I'm Sorry
Admit it!
This post is not an apology. It is about an apology. And how much I appreciated said apology.
The details of this will be familiar to those who live locally, so I will be brief in my explanation. A few weeks ago amidst all the winter storm fun, there was a Wednesday morning in which nearly all (maybe not nearly, I didn’t check) the schools in our area had a delayed start or canceled school due to the forecast of morning snow and subsequent slippery travel conditions. Our district did not. It was business as usual. Which led people to wonder whether the Cheshire administration knew something others did not.

Dear readers, they did not. It was a mess. It snowed really hard for a period that morning, the roads were a mess and the travel to school that morning seemed deeply stressful for parents and particularly bus drivers. A quick glance at social media a little later in the morning suggested that folks in town were BIG mad at the decision. I certainly saw it as a mistake, but as someone who tends to give people the benefit of the doubt, I assumed the decision makers had their reasons. Obviously if someone had been seriously hurt the choice would have seemed even worse, and fortunately that didn’t happen. But I didn’t give it much thought beyond that until the school community received an email from the Superintendent later that morning.
It came in at 10:33 a.m. and the subject was “Apology.” From there, he apologized for making the choice to hold school as scheduled, explained his decision-making process, and closed by apologizing for the anxiety his decision understandably created. That was it. One paragraph, 142 words, exactly 800 characters and a fairly simple message: I made a mistake, here was my thinking, and I’m sorry it caused problems.
Putting aside the content of the letter, what struck me immediately and inspired me to write this post in the first place is that the Superintendent chose to publicly admit an error. Maybe for others it wasn’t nearly enough to overcome the error in judgment, for me, I appreciated he owned up and publicly admitted fault. Maybe it’s simplistic and letting people off the hook too easily, it feels more important to me that a leader be willing to admit a mistake than some unrealistic expectation that they won’t make mistakes in the first place. Of course they will make errors — and it so happened this was a choice that impacted families and staff directly and immediately.
Perhaps if someone in authority seems to consistently making reckless decisions, or choices that lead to bad outcomes I would feel differently. But that isn’t the case here, so instead I was just appreciative that a person in that position owned up. It feels like that sort of accountability in leadership has becoming increasingly rare, so I think it’s worth giving a nod of appreciation when we see it.
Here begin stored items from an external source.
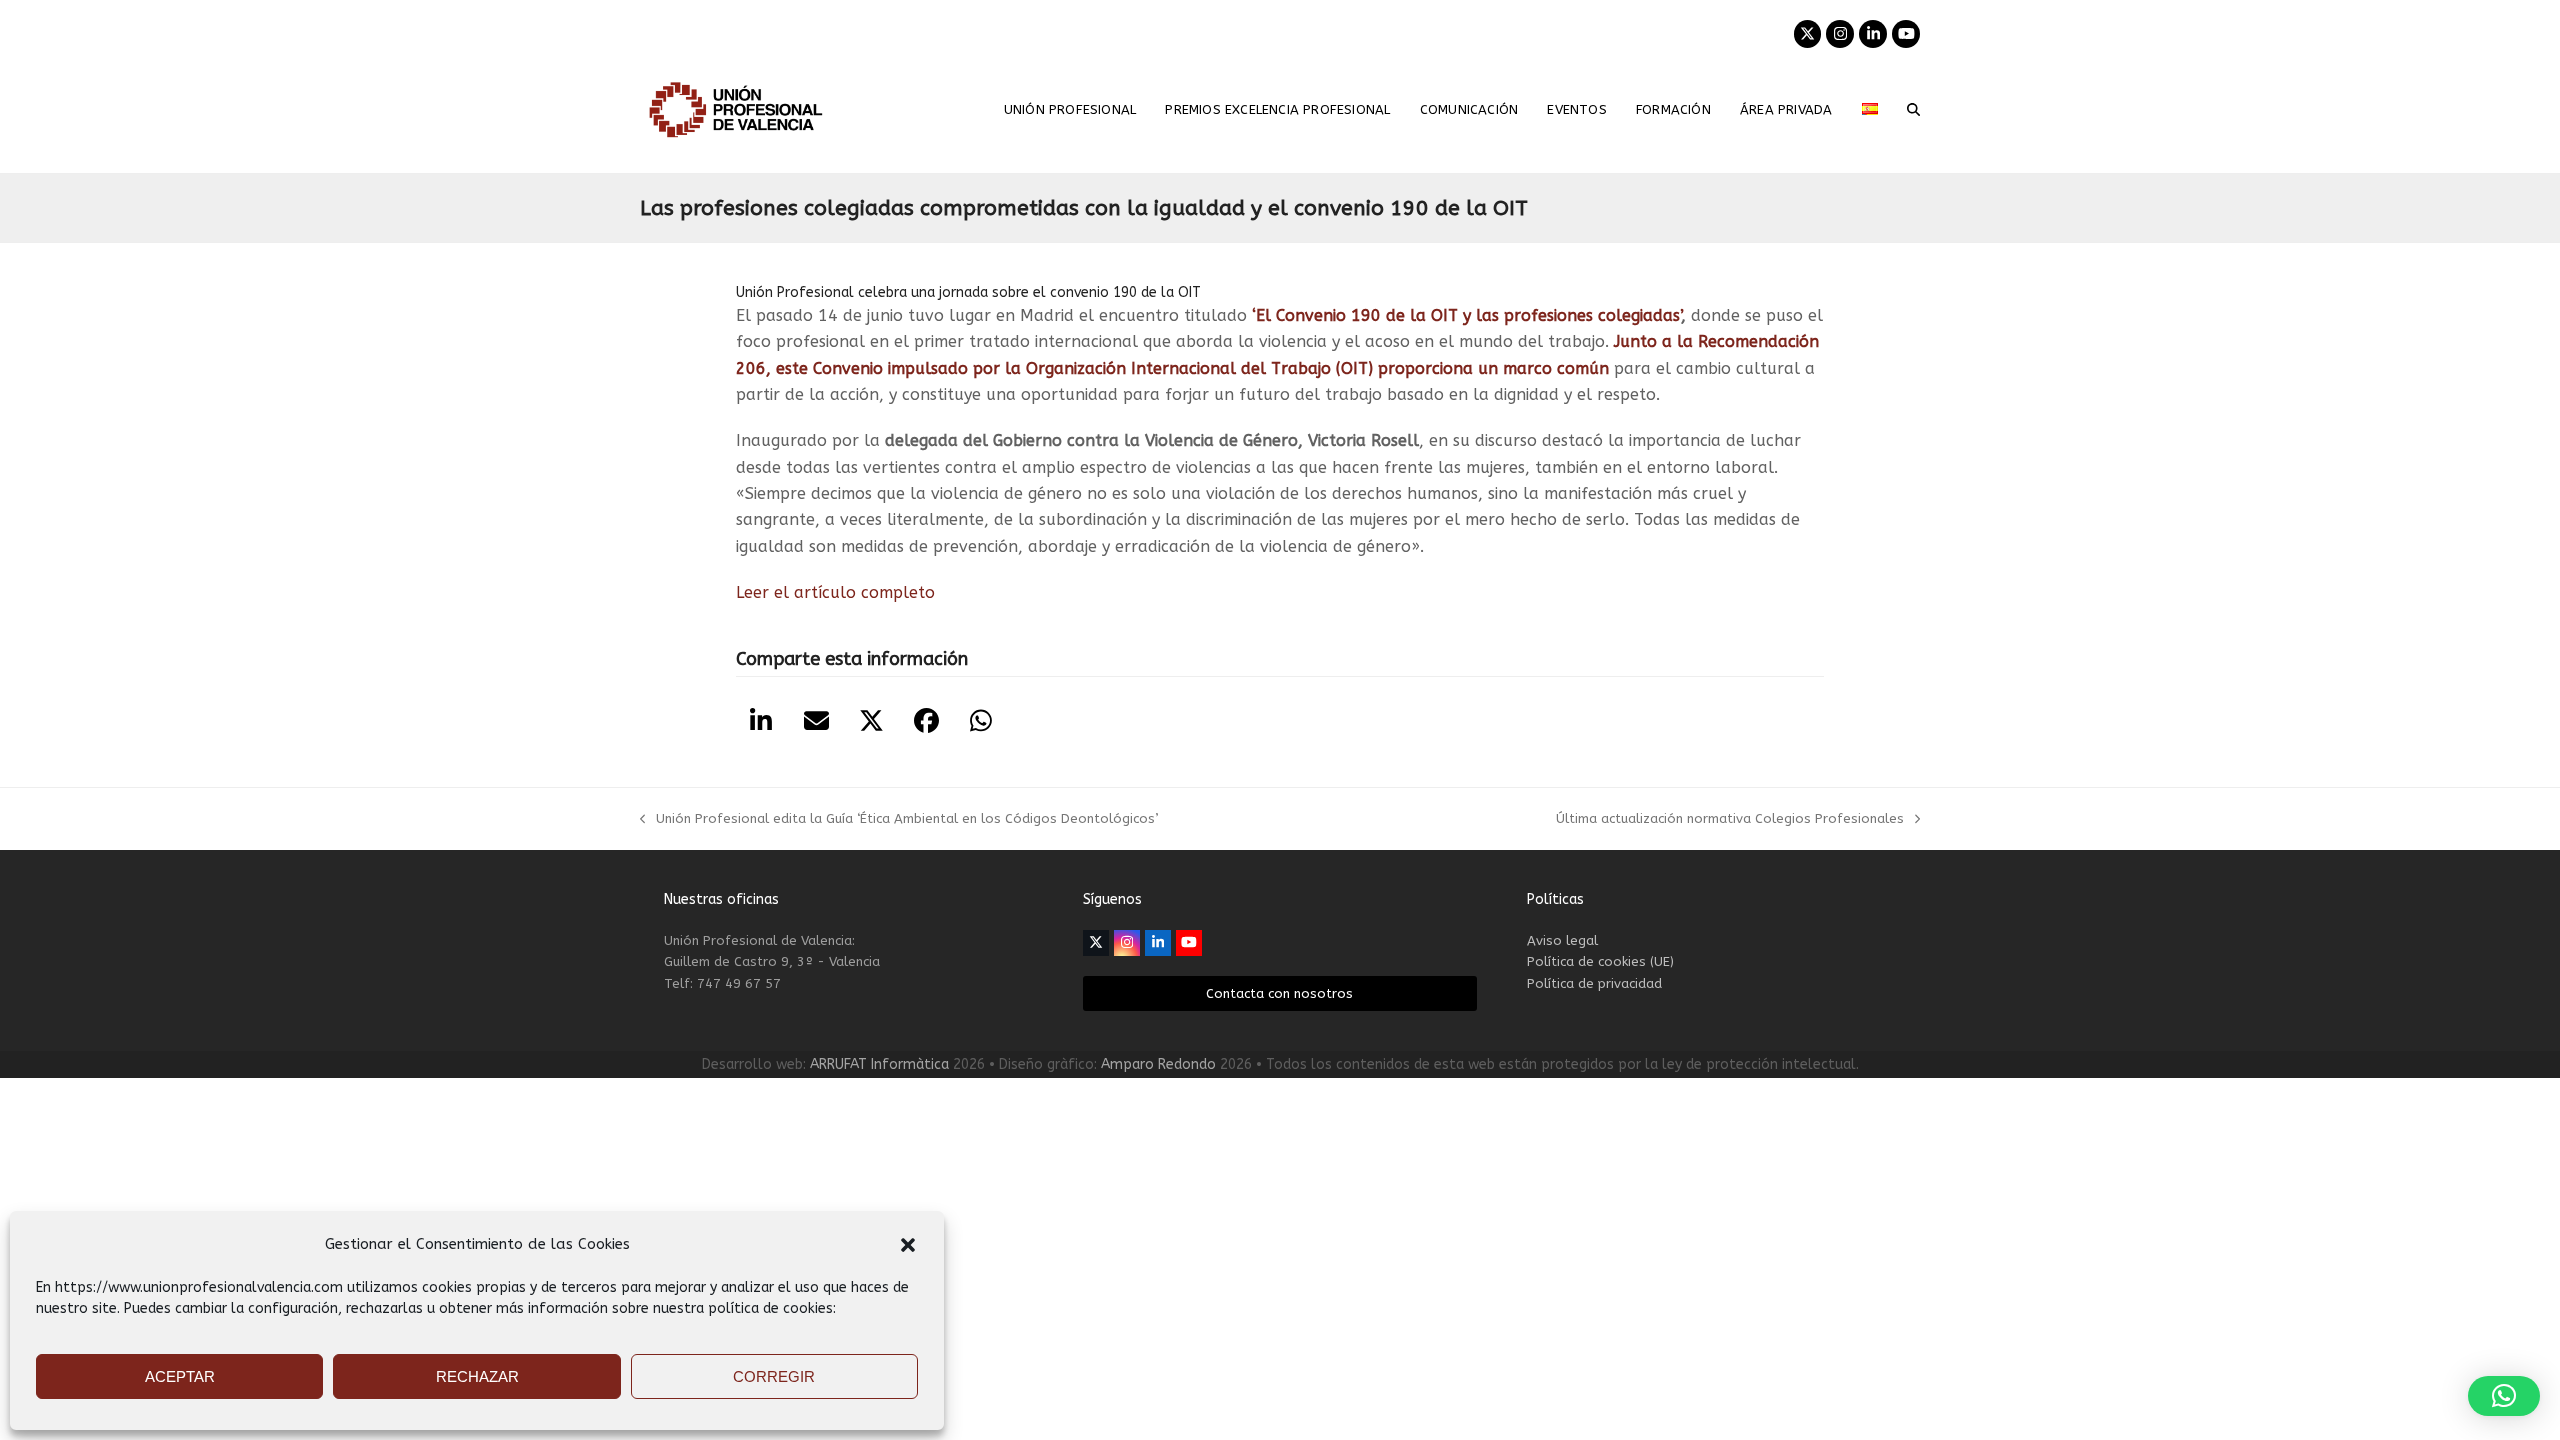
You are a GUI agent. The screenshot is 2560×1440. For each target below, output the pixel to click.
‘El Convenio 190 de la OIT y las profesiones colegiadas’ (1466, 315)
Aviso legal (1562, 940)
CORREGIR (774, 1376)
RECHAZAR (477, 1376)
I was going to write this post closer to the actual event (I’m sure it’s shocking for readers that it took me awhile to actually write) and only focus on my reaction to the public mea culpa. During the period between thought and writing, I found myself on a bit of a losing streak when it came to domestic decisions, and was in position to offer apologies. Given my admiration for the Superintendent’s acknowledgement of fault, and my general self awareness as a person that tries his best to do the right thing, you might think I would be willingly and easily accepting my responsibility and apologizing when I dropped the ball husband and father-wise. Even with those thoughts in my head, I still managed reluctant and half-hearted apologies at best. So what gives?
The disconnect comes, I think, because people don’t make mistakes intentionally. So apologizing feels like a bigger admission — we want people to give us credit for the fact that we didn’t mess things up on purpose. We had reasons, maybe even good reasons, and yet a bad result occurred. It’s hard to muster a sincere apology when we see the negative result but we know in our hearts that we had the best of intentions. Apologize anyway. I’ve stared at the blinking cursor for several minutes searching for the best way to rationalize why I think folks being more willing to readily apologize is important and the best I can come up with is this: you would want someone to apologize to you.
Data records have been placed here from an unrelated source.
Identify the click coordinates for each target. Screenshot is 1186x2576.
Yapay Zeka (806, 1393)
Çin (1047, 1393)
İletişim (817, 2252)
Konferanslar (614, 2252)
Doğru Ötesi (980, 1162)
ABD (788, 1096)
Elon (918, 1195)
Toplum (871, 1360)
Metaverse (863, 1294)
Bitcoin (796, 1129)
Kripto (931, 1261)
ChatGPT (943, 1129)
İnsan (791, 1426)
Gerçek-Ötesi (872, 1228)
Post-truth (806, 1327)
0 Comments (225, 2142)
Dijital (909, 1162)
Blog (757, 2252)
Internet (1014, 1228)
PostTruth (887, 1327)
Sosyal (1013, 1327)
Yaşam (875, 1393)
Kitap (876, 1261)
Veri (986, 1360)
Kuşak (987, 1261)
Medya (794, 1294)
I worry about lots of things in terms of the lessons Declan and Rory learn from us, Rory in particular. Really, I don’t know when I became so consumed with this stuff — probably around the time I got laid off and had fewer things to occupy my brain. Either way, one of my current concerns is Rory’s predilection to skirt accountability. When confronted with a mistake, rather than owning up to the error we get the laundry list of excuses about why whatever transpired wasn’t his fault. It makes me a little crazy. It probably is age appropriate, but it’s the time of pattern and behavior I sincerely hope we can nip in the bud.
Of course, emboldened by the Superintendent’s email, I broached the topic with Rory to see if I could turn it into a learning experience. Unsurprisingly, he was mostly uninterested in my lesson and tuned me out, which frustrated me and Caryn. Alas, I’m sure I will try again some other time, and hope to find a way to have the concept break through.*
*As is often the case, Rory typically offers some glimmer after the fact that he was, sort of, listening. Monday of this week was a dreary, rainy day and when we went out to the bus stop on a day when we had school, Rory announced, “looks like Mr. Solan is going to have to apologize again.” I clarified for him that school is rarely canceled due to rain, but at least he provided a glimmer of hope he took in some of my preachy message.
If nothing else, it is nice to have an easy example I can point to of someone in position of authority accepting responsibility and admitting a mistake. How novel. So go tell someone you’re sorry — and ideally mean it — and maybe we can all help it catch on.